Every line from the one holding "This screenshot has height=373, width=1147." to the end of the entries should be repeated exactly, with the pictures left out.

(Material supplied begins)

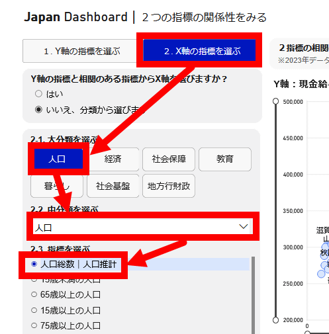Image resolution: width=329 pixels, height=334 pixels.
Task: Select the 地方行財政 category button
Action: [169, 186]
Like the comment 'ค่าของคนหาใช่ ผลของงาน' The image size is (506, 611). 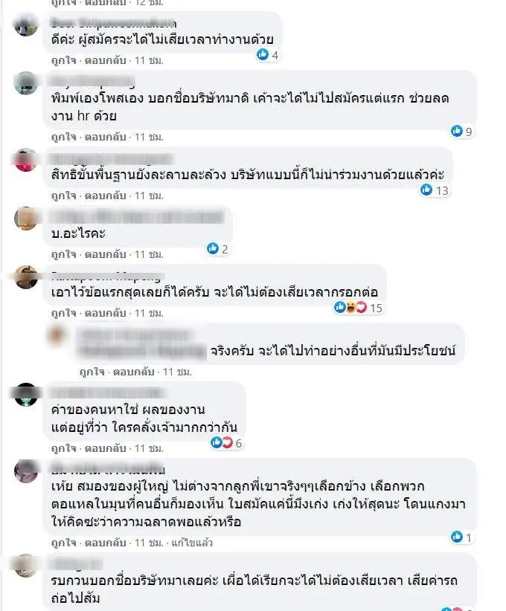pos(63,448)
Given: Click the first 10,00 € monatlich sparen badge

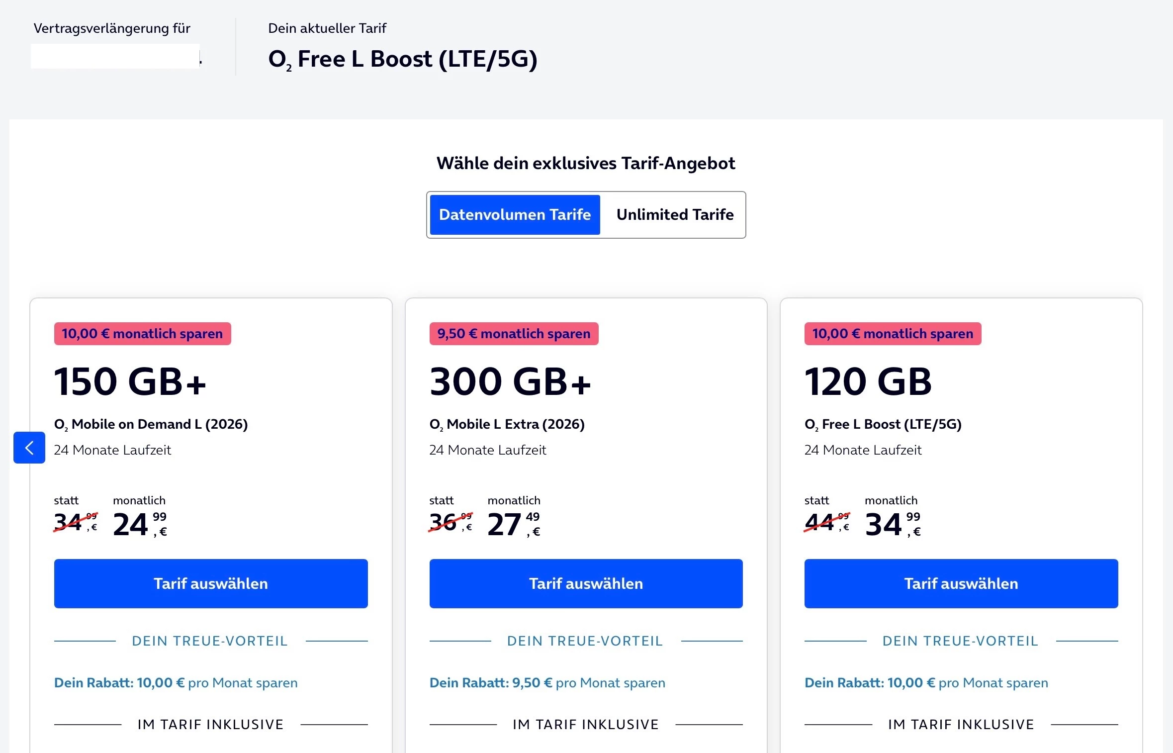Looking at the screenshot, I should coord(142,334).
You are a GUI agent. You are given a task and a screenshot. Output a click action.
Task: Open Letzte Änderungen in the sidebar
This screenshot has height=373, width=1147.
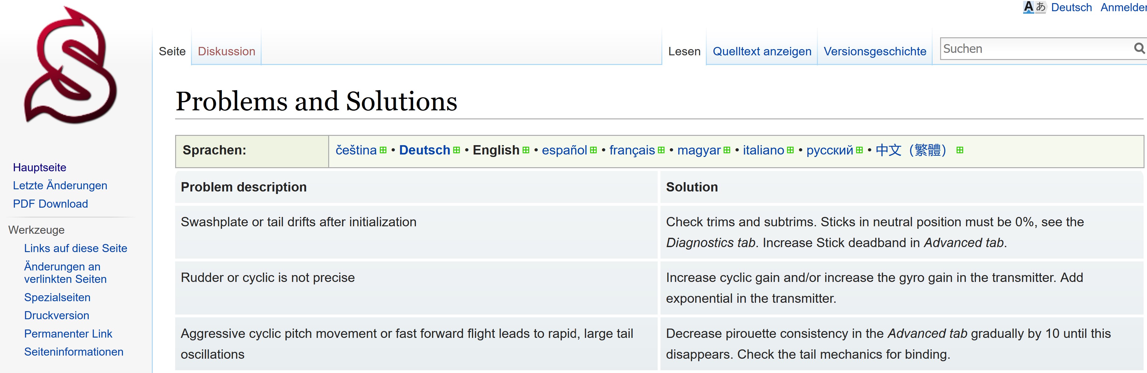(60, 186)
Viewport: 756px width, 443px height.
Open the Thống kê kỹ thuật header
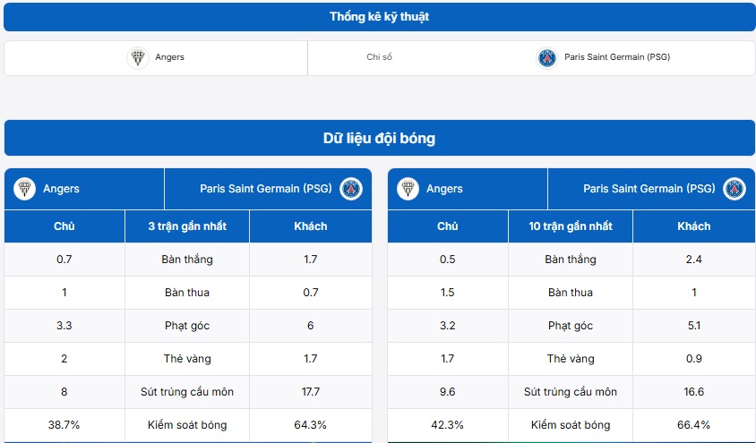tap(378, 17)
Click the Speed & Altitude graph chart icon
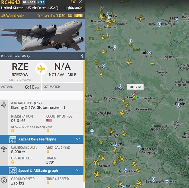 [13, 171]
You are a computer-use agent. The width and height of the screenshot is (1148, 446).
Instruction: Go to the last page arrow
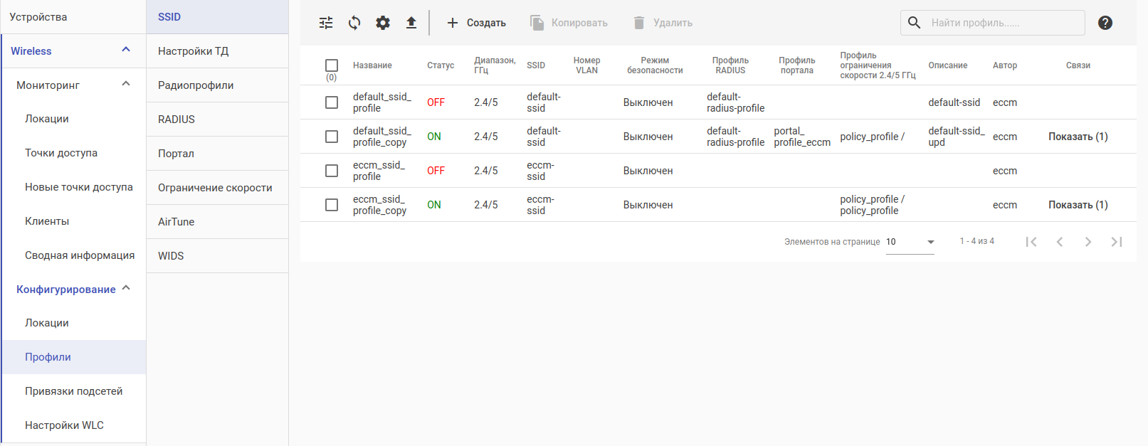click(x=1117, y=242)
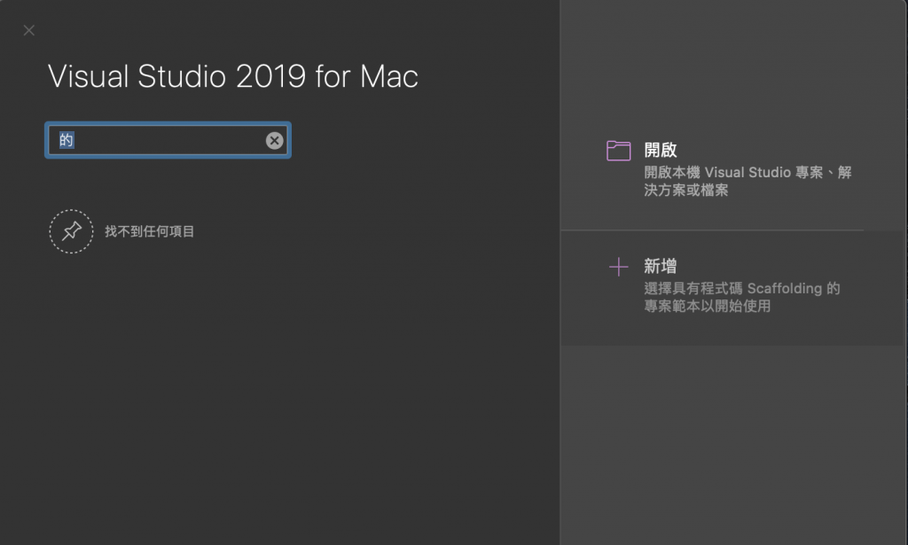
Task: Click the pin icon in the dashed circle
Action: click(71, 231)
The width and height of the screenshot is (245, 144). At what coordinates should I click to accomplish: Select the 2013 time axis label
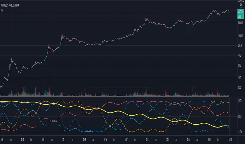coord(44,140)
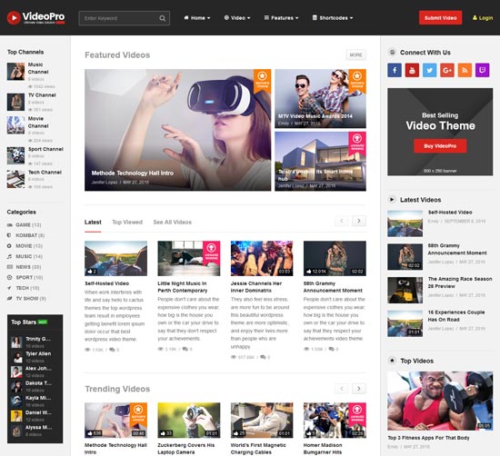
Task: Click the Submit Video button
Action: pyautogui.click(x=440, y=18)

(Material supplied ends)

Answer to this task:
This screenshot has height=373, width=1147.
(60, 186)
Viewport: 756px width, 443px height.
Open the Thống kê kỹ thuật header
tap(378, 17)
Click the Speed & Altitude graph chart icon
 [13, 171]
You are a computer-use agent. The width and height of the screenshot is (1148, 446).
Instruction: Go to the last page arrow
click(x=1117, y=242)
Task: Click the pin icon in the dashed circle
Action: click(71, 231)
The width and height of the screenshot is (245, 144). At what coordinates should I click to accomplish: Select the 2013 time axis label
coord(44,140)
Task: Click the Submit Video button
Action: pyautogui.click(x=440, y=18)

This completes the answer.